As is always the case with excellent television, there is never enough time given to the viewer’s personal favorite character, and that is especially true in the case of “Derry Girls.” I yearned for more of Sister Michael (Siobhan McSweeney), the principal of the girls’ high school, as well as the show’s singular—and oh so dry—voice of reason. Alas, the show is not titled “Derry Nuns,” so it cannot be expected that every episode will revolve around television’s coolest religious sister, a representation that was long overdue. Still, Sister Michael is given her moment in the final episode as she faces off once more with her primary foil, the vain, ponytail-wearing, guitar-playing Father Peter (Peter Campion) before the two come to a place of concord over a glass of whiskey.

The show’s final word on the cleric, which is very gentle indeed, speaks to its overarching treatment of Catholicism.

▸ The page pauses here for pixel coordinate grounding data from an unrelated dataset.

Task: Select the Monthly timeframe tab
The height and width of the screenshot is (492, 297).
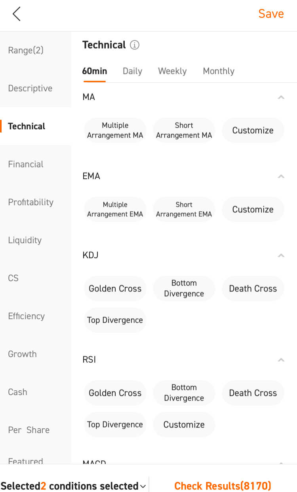Action: [219, 71]
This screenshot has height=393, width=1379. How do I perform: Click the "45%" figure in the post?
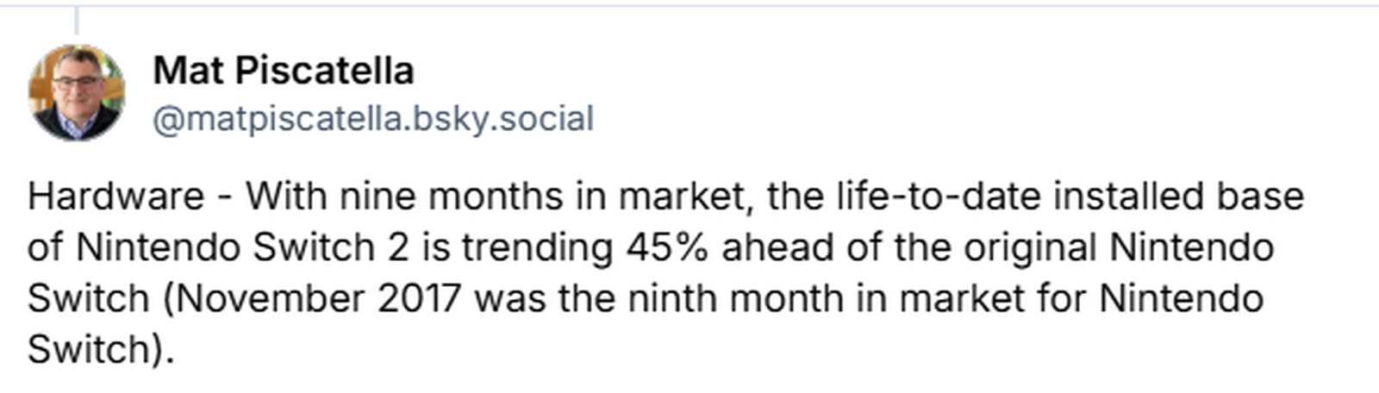coord(666,247)
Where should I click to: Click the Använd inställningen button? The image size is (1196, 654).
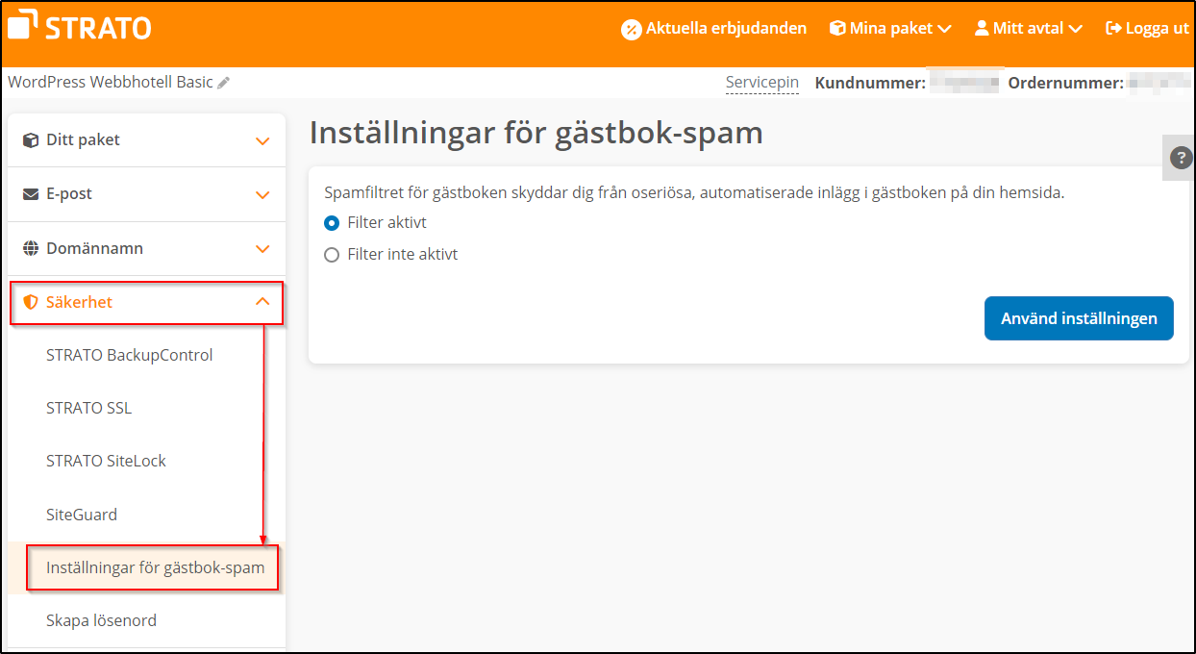(x=1079, y=318)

The show’s final word on the cleric, which is very gentle indeed, speaks to its overarching treatment of Catholicism—that is, of an institution made up, like any other, of flawed individuals, some better, some worse, most of them trying to do the best they can. And it is that relatively agenda-less perspective, born, no doubt, out of McGee’s upbringing in Northern Ireland during the Troubles, that allows the series to be so much more than a teen sitcom.

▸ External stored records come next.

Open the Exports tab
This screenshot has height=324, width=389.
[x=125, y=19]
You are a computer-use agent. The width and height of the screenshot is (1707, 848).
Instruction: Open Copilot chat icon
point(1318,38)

As the eponymous characters of “Derry Girls” emerge out of their self-obsessed adolescent cocoons, the series itself also seems to grow in its awareness of the sociohistorical context in which it is situated. This is most evident in its final episode, which gives an account of the days leading up to the vote on the referendum approving the Good Friday Agreement, the passing of which will include not only an end to (most of) the sectarian violence in the North, but also the release of all paramilitary prisoners. The series’s protagonist, Erin (Saoirse-Monica Jackson), is ambivalent about emancipating the prisoners, leading to conflict with Michelle (Jamie-Lee O’Donnell), whose older brother, it is disclosed, is serving a sentence for paramilitary violence. When the two friends finally reconcile, Michelle’s comments to Erin articulate the messiness of the Troubles, and echoes the messiness of our contemporary situation: “You weren’t wrong. You weren’t right, either. I don’t think there’s an answer to any of this.”

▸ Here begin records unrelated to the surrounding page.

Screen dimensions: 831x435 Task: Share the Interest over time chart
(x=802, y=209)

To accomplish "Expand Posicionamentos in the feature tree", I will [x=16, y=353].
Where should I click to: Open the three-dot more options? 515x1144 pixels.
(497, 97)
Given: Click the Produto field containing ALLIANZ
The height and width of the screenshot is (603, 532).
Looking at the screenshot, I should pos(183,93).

The blessing and curse of most shows created in Ireland and the United Kingdom is that they are scarce, the seasons are much shorter, and they are usually not wrung for every last drop of financial gain, as American shows are. This allows us to love the characters without ever becoming tired by them. Conversely, we are forced to let go of them much more quickly than we would like, and so we bid farewell to “Derry Girls” too soon.

The show’s final episode shows the titular heroines, now 18 years old, voting for the first time. Indeed, their first act of agency as adults is choosing a very different future than the one they had been prepared for. As young women entering 21st century Ireland, they are girls no longer, on the threshold of living in a much more peaceful and liberalized world, for better or for worse.